_Source data_
○ ○ ○ ○ ○
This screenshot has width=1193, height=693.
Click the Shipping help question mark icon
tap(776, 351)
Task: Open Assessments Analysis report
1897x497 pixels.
○ ○ ○ ○ ○
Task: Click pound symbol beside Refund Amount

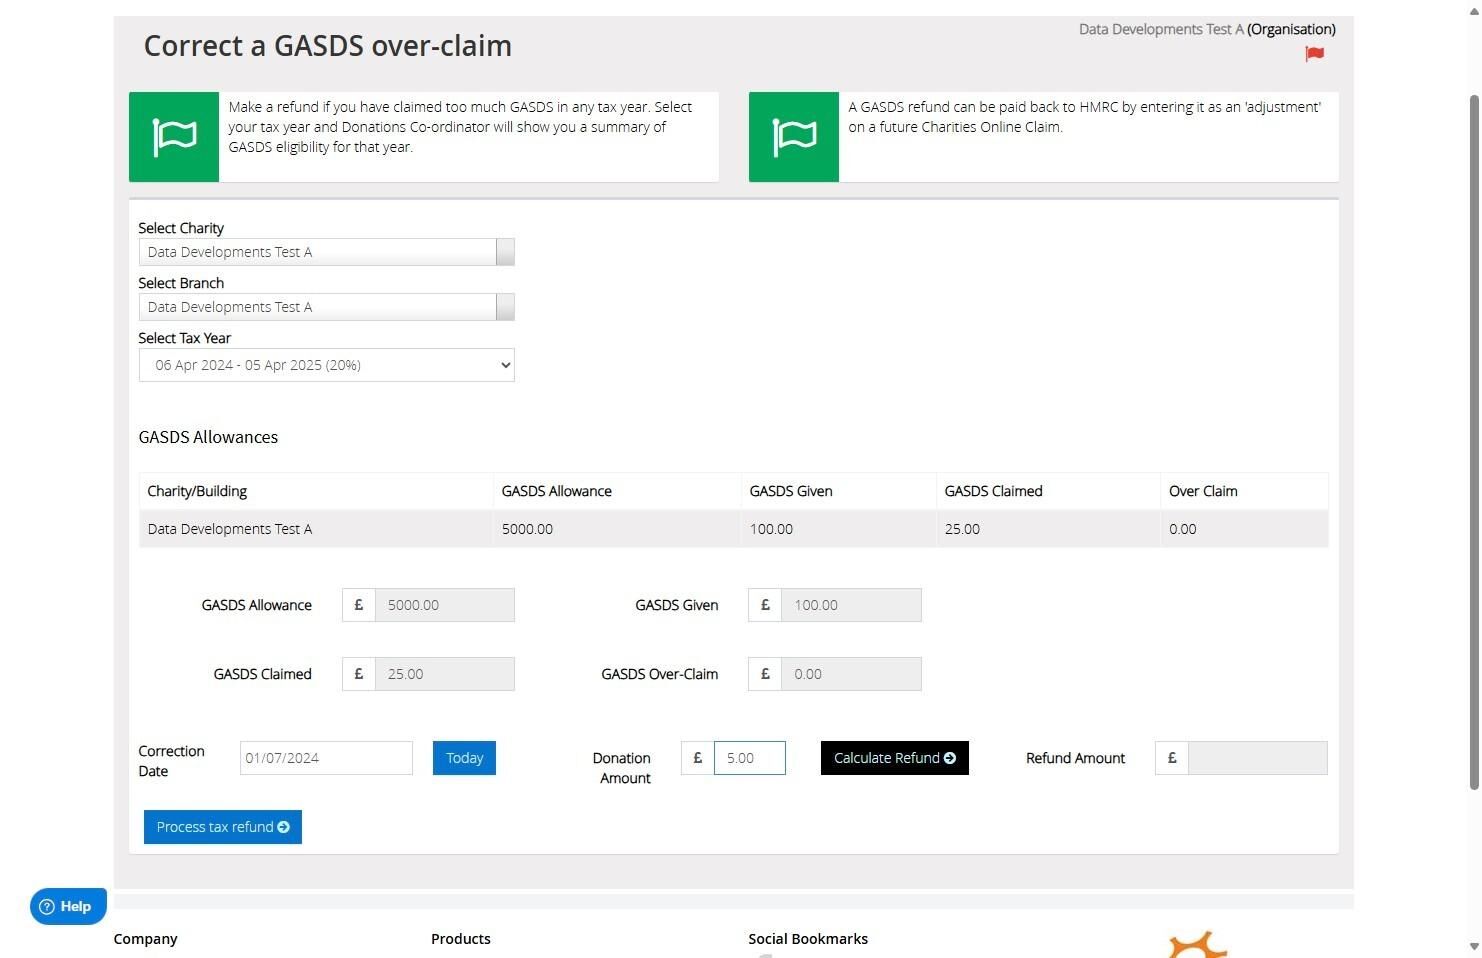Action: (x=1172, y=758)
○ ○ ○ ○ ○
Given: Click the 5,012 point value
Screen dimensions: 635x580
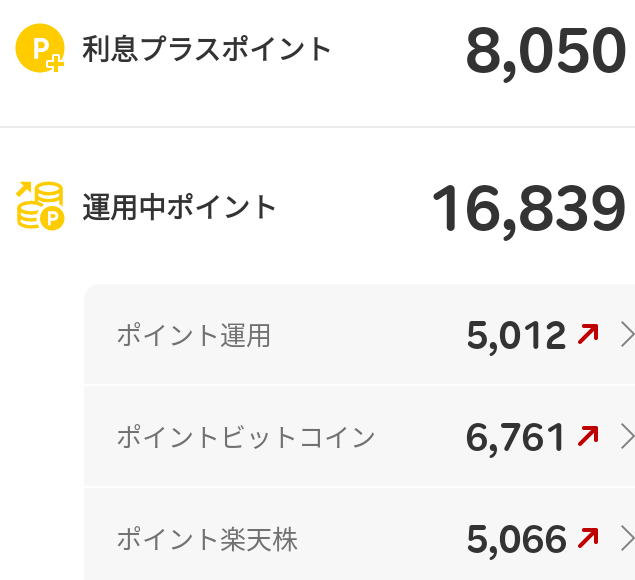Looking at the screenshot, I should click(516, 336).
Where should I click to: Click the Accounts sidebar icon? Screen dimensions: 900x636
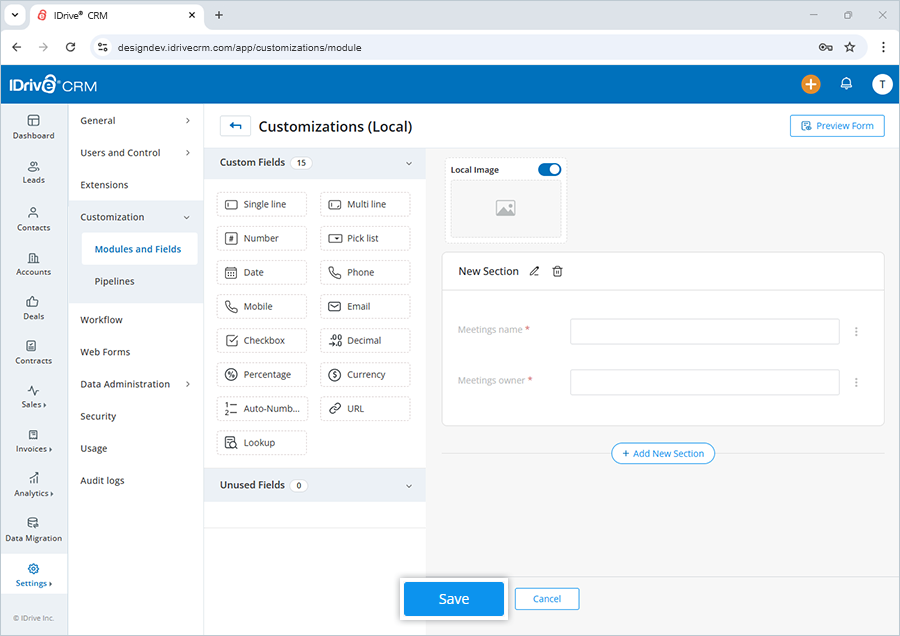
○ ○ ○ ○ ○
_Task item_
Each line above that falls between the line with "Given: Click the 5,012 point value" and the line with "Where should I" should be printed exactly, together with those two lines, but the pictures should not.

_Answer to this exercise_
Given: Click the 5,012 point value
Screen dimensions: 635x580
Looking at the screenshot, I should click(516, 336).
Where should I click to: Click the Accounts sidebar icon? Screen dimensions: 900x636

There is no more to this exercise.